Semantic segmentation

Mask R-CNN은 RGB image에서 person, bicycle, car, bus, dog처럼 potentially dynamic or movable class를 pixel-wise로 segment한다. monocular/stereo에서는 이 semantic mask가 dynamic-content handling의 중심이며, 해당 영역에서는 ORB feature를 뽑지 않는다.

RGB-D multi-view geometry

RGB-D에서는 semantic mask만으로 부족하다. 책이나 의자처럼 class prior에는 없지만 실제로 움직이는 물체가 있을 수 있으므로, 이전 keyframe의 keypoint를 현재 frame으로 투영하고 projected depth와 observed depth의 차이를 확인한다.

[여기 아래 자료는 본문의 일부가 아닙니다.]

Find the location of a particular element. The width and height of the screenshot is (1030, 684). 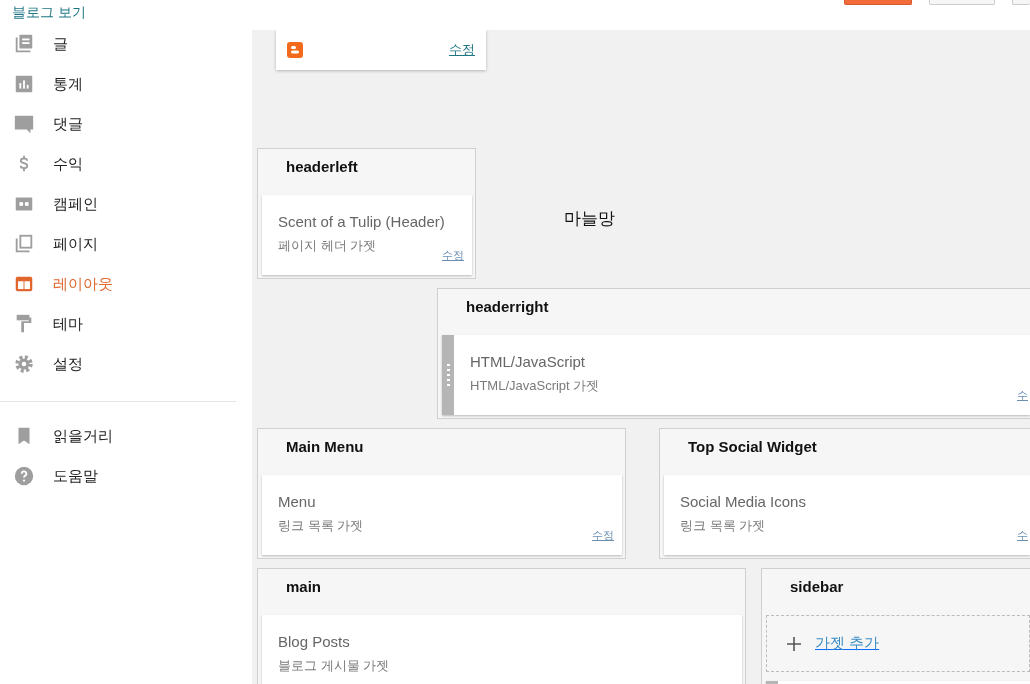

widget-type: 블로그 게시물 가젯 is located at coordinates (334, 666).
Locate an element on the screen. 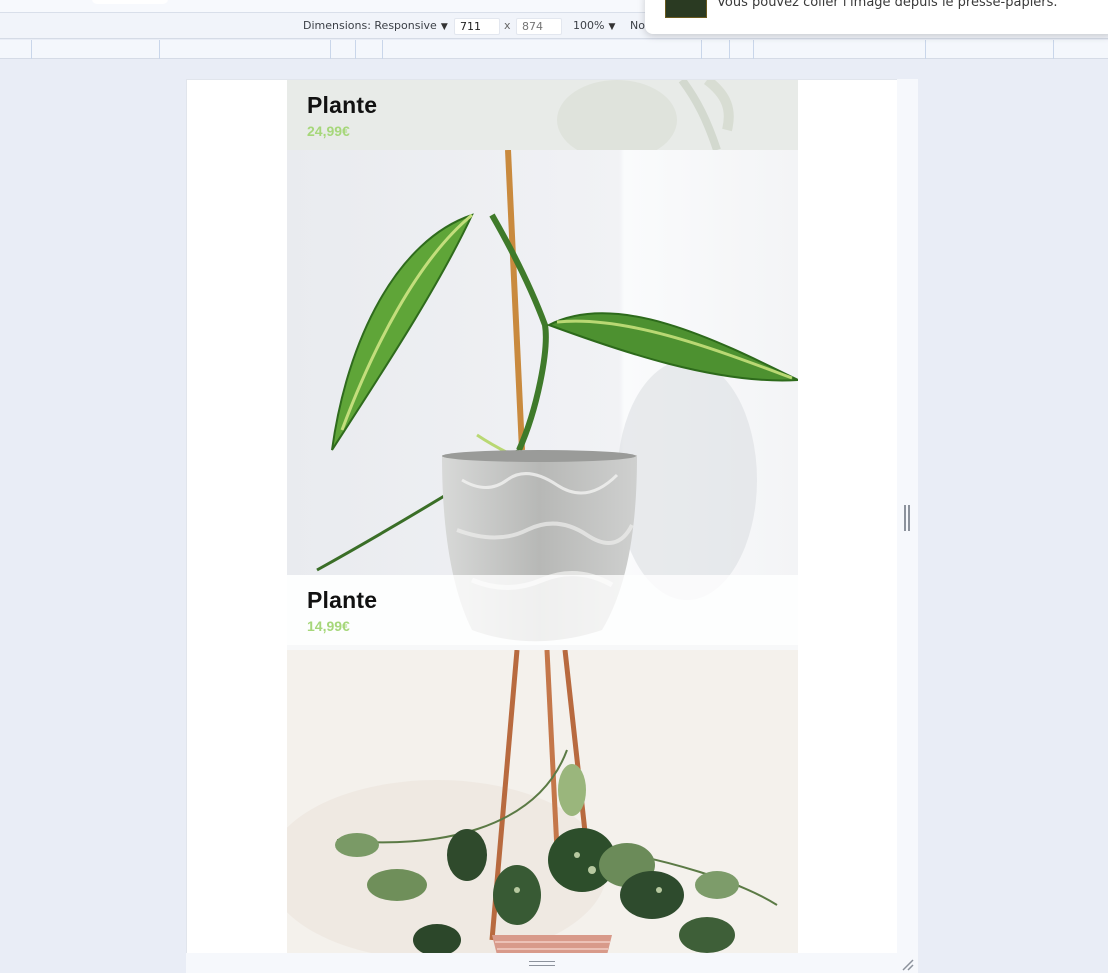 The image size is (1108, 973). viewport-bottom-gutter is located at coordinates (552, 963).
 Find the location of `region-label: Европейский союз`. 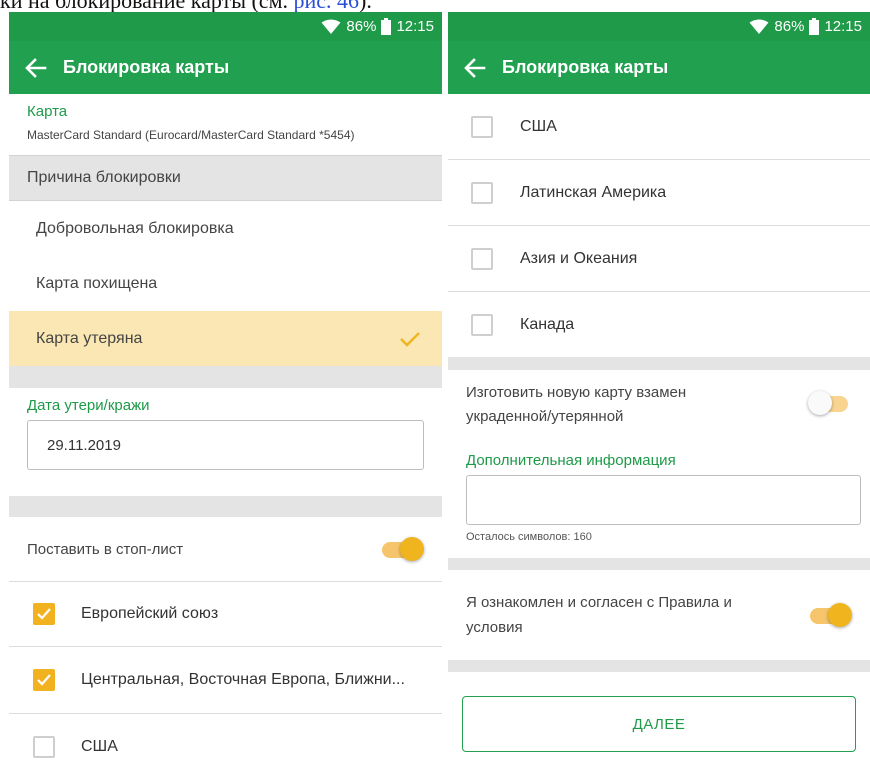

region-label: Европейский союз is located at coordinates (150, 614).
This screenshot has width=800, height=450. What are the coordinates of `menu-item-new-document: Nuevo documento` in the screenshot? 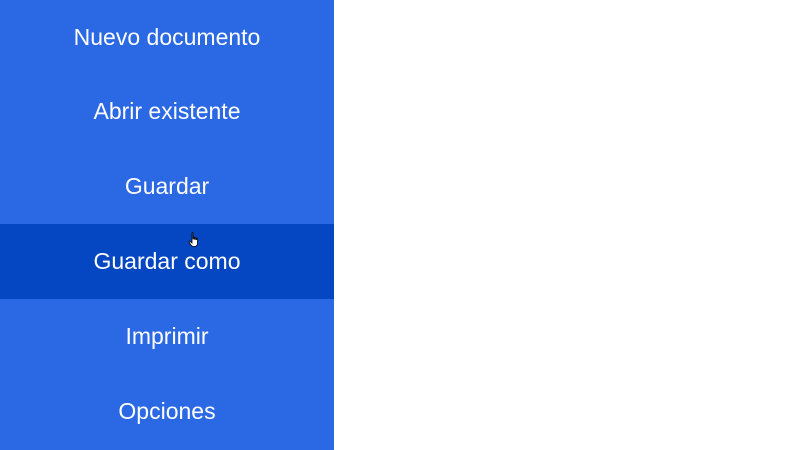 It's located at (167, 37).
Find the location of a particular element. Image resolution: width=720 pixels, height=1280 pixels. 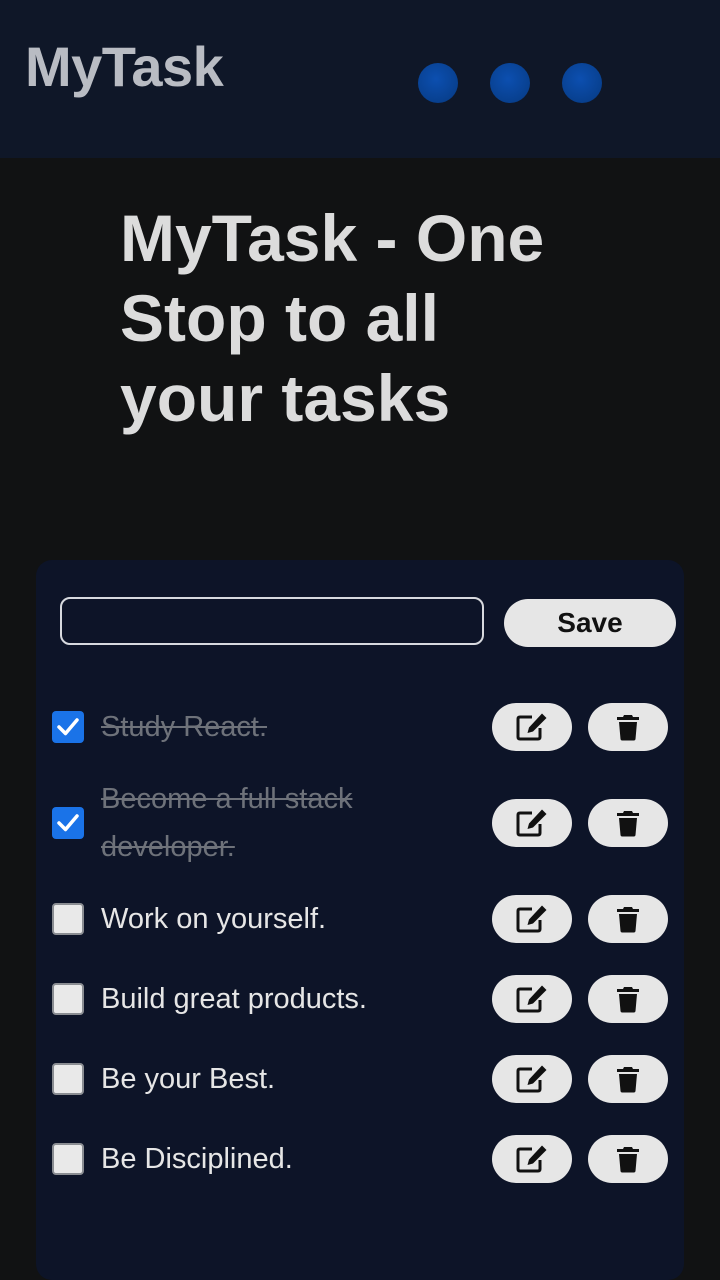

task-text: Build great products. is located at coordinates (234, 999).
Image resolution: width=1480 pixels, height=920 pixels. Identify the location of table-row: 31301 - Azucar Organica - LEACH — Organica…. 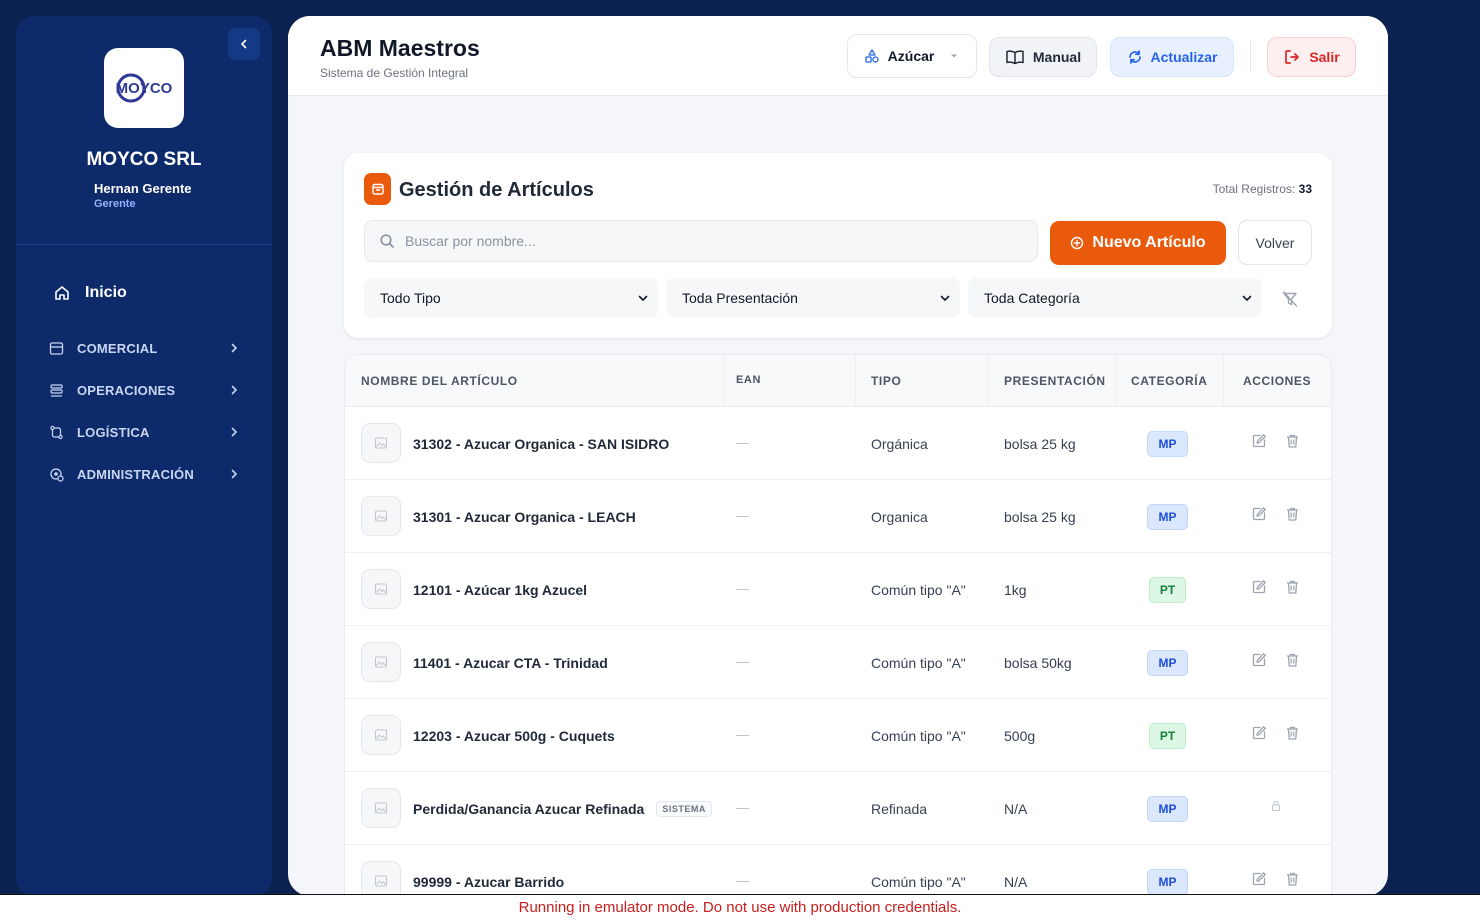
(838, 516).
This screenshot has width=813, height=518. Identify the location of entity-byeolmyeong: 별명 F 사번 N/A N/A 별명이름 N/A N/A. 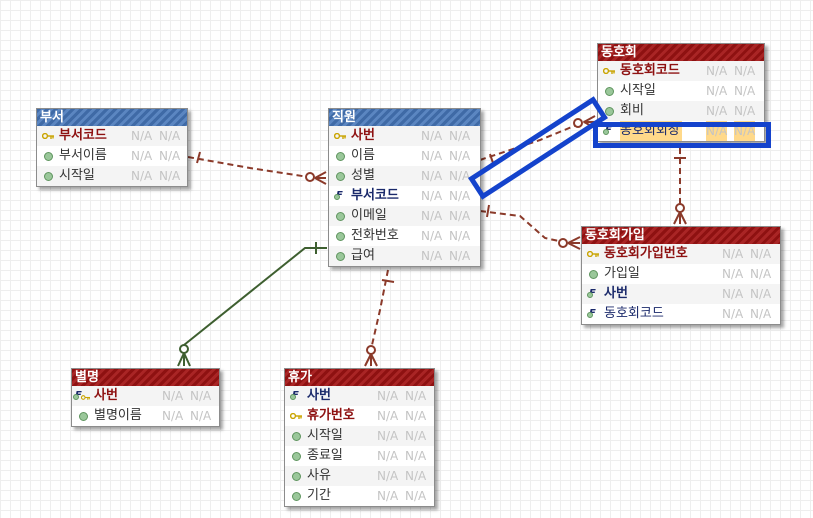
(146, 398).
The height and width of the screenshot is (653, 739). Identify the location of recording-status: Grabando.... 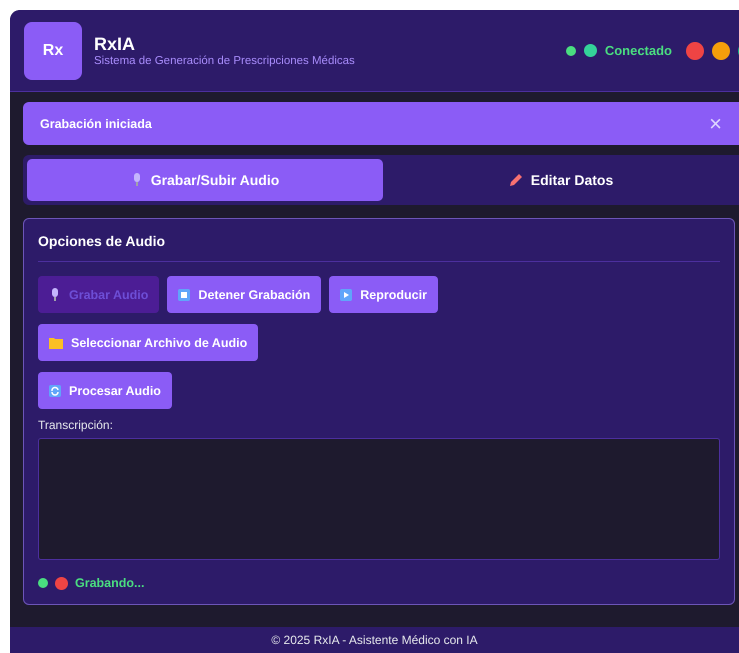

Fig. 3. Multi-view geometry depth-change test.이전 keyframe의 point를 현재 frame으로 투영한 뒤, projected depth와 RGB-D observed depth의 차이가 threshold보다 크면 dynamic으로 본다.

Fig. 4. Geometry, deep learning, and combined segmentation.geometry는 semantic prior 밖의 움직임을 보완하고, deep learning은 a priori dynamic class를 안정적으로 잡는다. 결합 결과가 가장 균형적이다.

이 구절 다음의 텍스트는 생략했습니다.